Search code examples
partitionhpcslurmsbatch

Is there a way to set certain nodes within a SLURM partition to be preferred over other nodes?


I have a cluster that consists of mostly CPU+GPU nodes with a couple of CPU only nodes. At the moment they are in two partitions, 'gpuNodes' and 'cpuNodes', respectively. Our needs are growing and our CPU only jobs are needing to use the CPU+GPU nodes in addition to the CPU only nodes to complete in a timely fashion. I was thinking of creating an 'all' partition that has the nodes from both of the previous nodes. Ideally, I'd like to fill out the CPU only nodes before going onto submit jobs to the CPU+GPU nodes.

This leads me to my question. Is there a way to set a priority/preference for a set of nodes within a partition so that a batch job assigned to the partition fills out the preferred nodes first?

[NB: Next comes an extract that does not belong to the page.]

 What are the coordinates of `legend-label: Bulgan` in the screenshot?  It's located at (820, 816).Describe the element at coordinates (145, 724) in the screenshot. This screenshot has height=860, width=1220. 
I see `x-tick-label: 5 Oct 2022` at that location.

Or, if you know of a better way to accomplish my goals, I'm not set on the 'all' partition mentioned above.

If it helps name schema for my nodes follow the syntax below:

Nodes with CPUs + GPUs: gn001-gn100
Nodes with CPUs only: n001-n20

Thank you in advance for your help!


Solution

  • This is typically done with the weight parameter in slurm.conf

    From the slurm.conf man page:

    All things being equal, jobs will be allocated the nodes with the lowest weight which satisfies their requirements.

    In your case you would set something like

    NodeName=n[001-200] ... Weight=10
    NodeName=gn[001-100] ... Weight=100
    

    Jobs that do not request GPUs will be allocated the CPU-only nodes first, and only if there a no CPU-only node, will they be allocated CPU+GPU nodes. Jobs that request GPUs will of course only be allocated CPU+GPU nodes.